**Work to complete**
The records are to be reproduced verbatim.

(Stored items)
Segment Open

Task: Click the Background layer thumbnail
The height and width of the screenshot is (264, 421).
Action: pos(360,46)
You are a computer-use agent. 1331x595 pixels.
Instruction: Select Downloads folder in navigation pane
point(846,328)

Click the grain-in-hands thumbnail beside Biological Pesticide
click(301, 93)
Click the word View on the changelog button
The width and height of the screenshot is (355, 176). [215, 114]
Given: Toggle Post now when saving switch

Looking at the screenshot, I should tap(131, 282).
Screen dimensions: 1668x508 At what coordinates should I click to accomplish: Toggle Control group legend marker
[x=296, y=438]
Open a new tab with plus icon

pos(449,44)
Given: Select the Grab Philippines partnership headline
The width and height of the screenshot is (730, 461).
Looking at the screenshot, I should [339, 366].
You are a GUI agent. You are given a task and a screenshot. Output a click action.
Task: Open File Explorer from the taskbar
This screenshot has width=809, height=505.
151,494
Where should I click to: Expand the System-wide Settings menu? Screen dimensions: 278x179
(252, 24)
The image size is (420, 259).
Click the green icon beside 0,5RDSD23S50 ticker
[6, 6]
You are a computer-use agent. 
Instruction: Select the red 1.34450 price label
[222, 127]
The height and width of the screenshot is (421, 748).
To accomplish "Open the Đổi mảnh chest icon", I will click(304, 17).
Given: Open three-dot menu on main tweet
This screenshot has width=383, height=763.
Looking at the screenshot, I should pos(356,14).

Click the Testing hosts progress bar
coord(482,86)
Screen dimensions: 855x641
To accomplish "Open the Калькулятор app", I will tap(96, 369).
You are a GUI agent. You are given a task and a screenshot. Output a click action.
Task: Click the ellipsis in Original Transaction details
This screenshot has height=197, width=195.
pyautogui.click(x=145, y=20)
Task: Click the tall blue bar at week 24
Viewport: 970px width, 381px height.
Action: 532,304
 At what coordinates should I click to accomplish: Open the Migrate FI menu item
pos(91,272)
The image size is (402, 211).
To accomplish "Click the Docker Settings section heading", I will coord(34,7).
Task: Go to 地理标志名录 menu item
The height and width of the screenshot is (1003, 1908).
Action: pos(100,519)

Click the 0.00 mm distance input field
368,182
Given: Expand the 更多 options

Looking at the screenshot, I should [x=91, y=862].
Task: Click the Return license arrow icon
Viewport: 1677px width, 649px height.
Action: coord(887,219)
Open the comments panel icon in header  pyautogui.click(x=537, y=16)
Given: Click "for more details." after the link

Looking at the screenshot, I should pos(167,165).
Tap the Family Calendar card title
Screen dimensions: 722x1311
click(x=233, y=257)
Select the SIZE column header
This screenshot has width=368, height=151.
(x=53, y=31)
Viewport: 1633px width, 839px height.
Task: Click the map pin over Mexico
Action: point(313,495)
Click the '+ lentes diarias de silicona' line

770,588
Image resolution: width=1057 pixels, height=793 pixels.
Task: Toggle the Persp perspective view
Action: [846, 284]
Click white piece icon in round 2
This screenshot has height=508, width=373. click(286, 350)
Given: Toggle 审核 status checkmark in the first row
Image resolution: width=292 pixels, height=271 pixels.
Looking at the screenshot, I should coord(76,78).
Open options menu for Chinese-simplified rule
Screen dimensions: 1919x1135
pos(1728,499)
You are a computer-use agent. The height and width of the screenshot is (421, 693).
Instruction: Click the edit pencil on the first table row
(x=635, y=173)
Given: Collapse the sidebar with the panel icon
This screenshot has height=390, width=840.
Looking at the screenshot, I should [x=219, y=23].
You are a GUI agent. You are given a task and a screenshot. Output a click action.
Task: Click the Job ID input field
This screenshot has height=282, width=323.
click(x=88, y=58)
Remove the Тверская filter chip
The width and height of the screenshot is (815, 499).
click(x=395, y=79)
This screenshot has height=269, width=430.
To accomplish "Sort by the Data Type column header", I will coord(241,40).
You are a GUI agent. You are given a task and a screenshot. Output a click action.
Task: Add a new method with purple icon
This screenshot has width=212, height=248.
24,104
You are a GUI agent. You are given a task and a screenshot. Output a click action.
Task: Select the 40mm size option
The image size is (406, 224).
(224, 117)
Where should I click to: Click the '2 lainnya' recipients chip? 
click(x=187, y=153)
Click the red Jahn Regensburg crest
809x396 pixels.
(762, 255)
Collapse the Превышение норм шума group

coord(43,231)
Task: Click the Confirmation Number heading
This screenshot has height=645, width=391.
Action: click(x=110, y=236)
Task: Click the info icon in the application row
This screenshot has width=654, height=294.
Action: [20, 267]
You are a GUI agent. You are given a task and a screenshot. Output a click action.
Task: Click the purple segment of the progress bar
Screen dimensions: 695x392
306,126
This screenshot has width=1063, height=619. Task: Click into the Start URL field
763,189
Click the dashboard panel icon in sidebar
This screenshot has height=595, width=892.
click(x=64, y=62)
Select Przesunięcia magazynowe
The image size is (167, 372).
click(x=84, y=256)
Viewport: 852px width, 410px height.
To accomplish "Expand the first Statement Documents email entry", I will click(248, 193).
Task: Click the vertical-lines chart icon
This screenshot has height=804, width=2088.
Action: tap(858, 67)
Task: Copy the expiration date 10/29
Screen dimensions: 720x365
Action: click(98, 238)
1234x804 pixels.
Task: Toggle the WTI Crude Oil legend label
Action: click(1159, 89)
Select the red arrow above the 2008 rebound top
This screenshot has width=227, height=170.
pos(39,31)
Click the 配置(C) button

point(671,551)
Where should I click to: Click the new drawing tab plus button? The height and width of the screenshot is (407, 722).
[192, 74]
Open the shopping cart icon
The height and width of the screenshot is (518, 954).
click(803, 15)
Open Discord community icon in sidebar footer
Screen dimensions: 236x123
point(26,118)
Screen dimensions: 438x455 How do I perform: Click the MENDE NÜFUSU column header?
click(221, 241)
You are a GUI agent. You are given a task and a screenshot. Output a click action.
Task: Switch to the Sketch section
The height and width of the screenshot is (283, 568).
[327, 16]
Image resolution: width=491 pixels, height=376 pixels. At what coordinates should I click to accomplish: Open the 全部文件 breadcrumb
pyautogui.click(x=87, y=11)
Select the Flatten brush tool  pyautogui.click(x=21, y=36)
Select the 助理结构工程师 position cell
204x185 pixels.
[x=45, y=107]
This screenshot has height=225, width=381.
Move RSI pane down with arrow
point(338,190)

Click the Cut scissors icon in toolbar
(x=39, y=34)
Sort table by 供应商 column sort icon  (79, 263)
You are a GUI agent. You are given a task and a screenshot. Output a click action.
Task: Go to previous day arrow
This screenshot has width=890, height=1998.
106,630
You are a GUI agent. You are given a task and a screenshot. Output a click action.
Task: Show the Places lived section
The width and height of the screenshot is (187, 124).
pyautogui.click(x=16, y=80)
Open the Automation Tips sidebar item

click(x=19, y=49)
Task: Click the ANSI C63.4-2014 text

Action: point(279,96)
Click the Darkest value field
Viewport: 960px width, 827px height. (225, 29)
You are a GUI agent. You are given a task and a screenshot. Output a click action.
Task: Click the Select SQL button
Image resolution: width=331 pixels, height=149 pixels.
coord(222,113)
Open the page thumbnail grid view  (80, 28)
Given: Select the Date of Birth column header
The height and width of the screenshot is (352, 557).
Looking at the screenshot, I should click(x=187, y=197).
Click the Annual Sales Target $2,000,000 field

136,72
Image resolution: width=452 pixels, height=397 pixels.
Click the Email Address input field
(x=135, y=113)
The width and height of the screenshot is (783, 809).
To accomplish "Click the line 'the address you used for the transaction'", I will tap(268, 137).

Segment Closed

**Reply**
Task: Click the Background layer thumbnail
The height and width of the screenshot is (264, 421).
Action: pos(360,46)
You are a computer-use agent. 1331x595 pixels.
Instruction: Select Downloads folder in navigation pane
point(846,328)

Click the grain-in-hands thumbnail beside Biological Pesticide
click(301, 93)
Click the word View on the changelog button
The width and height of the screenshot is (355, 176). [215, 114]
Given: Toggle Post now when saving switch

Looking at the screenshot, I should tap(131, 282).
Screen dimensions: 1668x508 At what coordinates should I click to accomplish: Toggle Control group legend marker
[x=296, y=438]
Open a new tab with plus icon

pos(449,44)
Given: Select the Grab Philippines partnership headline
The width and height of the screenshot is (730, 461).
Looking at the screenshot, I should [339, 366].
You are a GUI agent. You are given a task and a screenshot. Output a click action.
Task: Open File Explorer from the taskbar
This screenshot has width=809, height=505.
151,494
Where should I click to: Expand the System-wide Settings menu? Screen dimensions: 278x179
(252, 24)
The image size is (420, 259).
Click the green icon beside 0,5RDSD23S50 ticker
[6, 6]
You are a computer-use agent. 
Instruction: Select the red 1.34450 price label
[222, 127]
The height and width of the screenshot is (421, 748).
To accomplish "Open the Đổi mảnh chest icon", I will click(304, 17).
Given: Open three-dot menu on main tweet
This screenshot has width=383, height=763.
Looking at the screenshot, I should pos(356,14).

Click the Testing hosts progress bar
coord(482,86)
Screen dimensions: 855x641
To accomplish "Open the Калькулятор app", I will tap(96, 369).
You are a GUI agent. You are given a task and a screenshot. Output a click action.
Task: Click the ellipsis in Original Transaction details
This screenshot has height=197, width=195.
pyautogui.click(x=145, y=20)
Task: Click the tall blue bar at week 24
Viewport: 970px width, 381px height.
Action: 532,304
 At what coordinates should I click to accomplish: Open the Migrate FI menu item
pos(91,272)
The image size is (402, 211).
To accomplish "Click the Docker Settings section heading", I will coord(34,7).
Task: Go to 地理标志名录 menu item
The height and width of the screenshot is (1003, 1908).
Action: pos(100,519)

Click the 0.00 mm distance input field
368,182
Given: Expand the 更多 options

Looking at the screenshot, I should [x=91, y=862].
Task: Click the Return license arrow icon
Viewport: 1677px width, 649px height.
Action: coord(887,219)
Open the comments panel icon in header  pyautogui.click(x=537, y=16)
Given: Click "for more details." after the link

Looking at the screenshot, I should pos(167,165).
Tap the Family Calendar card title
Screen dimensions: 722x1311
click(x=233, y=257)
Select the SIZE column header
This screenshot has width=368, height=151.
(x=53, y=31)
Viewport: 1633px width, 839px height.
Task: Click the map pin over Mexico
Action: point(313,495)
Click the '+ lentes diarias de silicona' line

770,588
Image resolution: width=1057 pixels, height=793 pixels.
Task: Toggle the Persp perspective view
Action: [846, 284]
Click white piece icon in round 2
This screenshot has height=508, width=373. click(286, 350)
Given: Toggle 审核 status checkmark in the first row
Image resolution: width=292 pixels, height=271 pixels.
Looking at the screenshot, I should coord(76,78).
Open options menu for Chinese-simplified rule
Screen dimensions: 1919x1135
pos(1728,499)
You are a computer-use agent. The height and width of the screenshot is (421, 693).
Instruction: Click the edit pencil on the first table row
(x=635, y=173)
Given: Collapse the sidebar with the panel icon
This screenshot has height=390, width=840.
Looking at the screenshot, I should [x=219, y=23].
You are a GUI agent. You are given a task and a screenshot. Output a click action.
Task: Click the Job ID input field
This screenshot has height=282, width=323.
click(x=88, y=58)
Remove the Тверская filter chip
The width and height of the screenshot is (815, 499).
click(x=395, y=79)
This screenshot has height=269, width=430.
To accomplish "Sort by the Data Type column header", I will coord(241,40).
You are a GUI agent. You are given a task and a screenshot. Output a click action.
Task: Add a new method with purple icon
This screenshot has width=212, height=248.
24,104
You are a GUI agent. You are given a task and a screenshot. Output a click action.
Task: Select the 40mm size option
The image size is (406, 224).
(224, 117)
Where should I click to: Click the '2 lainnya' recipients chip? 
click(x=187, y=153)
Click the red Jahn Regensburg crest
809x396 pixels.
(762, 255)
Collapse the Превышение норм шума group

coord(43,231)
Task: Click the Confirmation Number heading
This screenshot has height=645, width=391.
Action: click(x=110, y=236)
Task: Click the info icon in the application row
This screenshot has width=654, height=294.
Action: [20, 267]
You are a GUI agent. You are given a task and a screenshot. Output a click action.
Task: Click the purple segment of the progress bar
Screen dimensions: 695x392
306,126
This screenshot has width=1063, height=619. Task: Click into the Start URL field
763,189
Click the dashboard panel icon in sidebar
This screenshot has height=595, width=892.
click(x=64, y=62)
Select Przesunięcia magazynowe
The image size is (167, 372).
click(x=84, y=256)
Viewport: 852px width, 410px height.
To accomplish "Expand the first Statement Documents email entry", I will click(248, 193).
Task: Click the vertical-lines chart icon
This screenshot has height=804, width=2088.
Action: tap(858, 67)
Task: Copy the expiration date 10/29
Screen dimensions: 720x365
Action: click(98, 238)
1234x804 pixels.
Task: Toggle the WTI Crude Oil legend label
Action: click(1159, 89)
Select the red arrow above the 2008 rebound top
This screenshot has width=227, height=170.
pos(39,31)
Click the 配置(C) button

point(671,551)
Where should I click to: Click the new drawing tab plus button? The height and width of the screenshot is (407, 722).
[192, 74]
Open the shopping cart icon
The height and width of the screenshot is (518, 954).
click(803, 15)
Open Discord community icon in sidebar footer
Screen dimensions: 236x123
point(26,118)
Screen dimensions: 438x455 How do I perform: Click the MENDE NÜFUSU column header?
click(221, 241)
You are a GUI agent. You are given a task and a screenshot. Output a click action.
Task: Switch to the Sketch section
The height and width of the screenshot is (283, 568).
[327, 16]
Image resolution: width=491 pixels, height=376 pixels. At what coordinates should I click to accomplish: Open the 全部文件 breadcrumb
pyautogui.click(x=87, y=11)
Select the Flatten brush tool  pyautogui.click(x=21, y=36)
Select the 助理结构工程师 position cell
204x185 pixels.
[x=45, y=107]
This screenshot has height=225, width=381.
Move RSI pane down with arrow
point(338,190)

Click the Cut scissors icon in toolbar
(x=39, y=34)
Sort table by 供应商 column sort icon  (79, 263)
You are a GUI agent. You are given a task and a screenshot. Output a click action.
Task: Go to previous day arrow
This screenshot has width=890, height=1998.
106,630
You are a GUI agent. You are given a task and a screenshot. Output a click action.
Task: Show the Places lived section
The width and height of the screenshot is (187, 124).
pyautogui.click(x=16, y=80)
Open the Automation Tips sidebar item

click(x=19, y=49)
Task: Click the ANSI C63.4-2014 text

Action: point(279,96)
Click the Darkest value field
Viewport: 960px width, 827px height. (225, 29)
You are a GUI agent. You are given a task and a screenshot. Output a click action.
Task: Click the Select SQL button
Image resolution: width=331 pixels, height=149 pixels.
coord(222,113)
Open the page thumbnail grid view  (80, 28)
Given: Select the Date of Birth column header
The height and width of the screenshot is (352, 557).
Looking at the screenshot, I should click(x=187, y=197).
Click the Annual Sales Target $2,000,000 field

136,72
Image resolution: width=452 pixels, height=397 pixels.
Click the Email Address input field
(x=135, y=113)
The width and height of the screenshot is (783, 809).
To accomplish "Click the line 'the address you used for the transaction'", I will tap(268, 137).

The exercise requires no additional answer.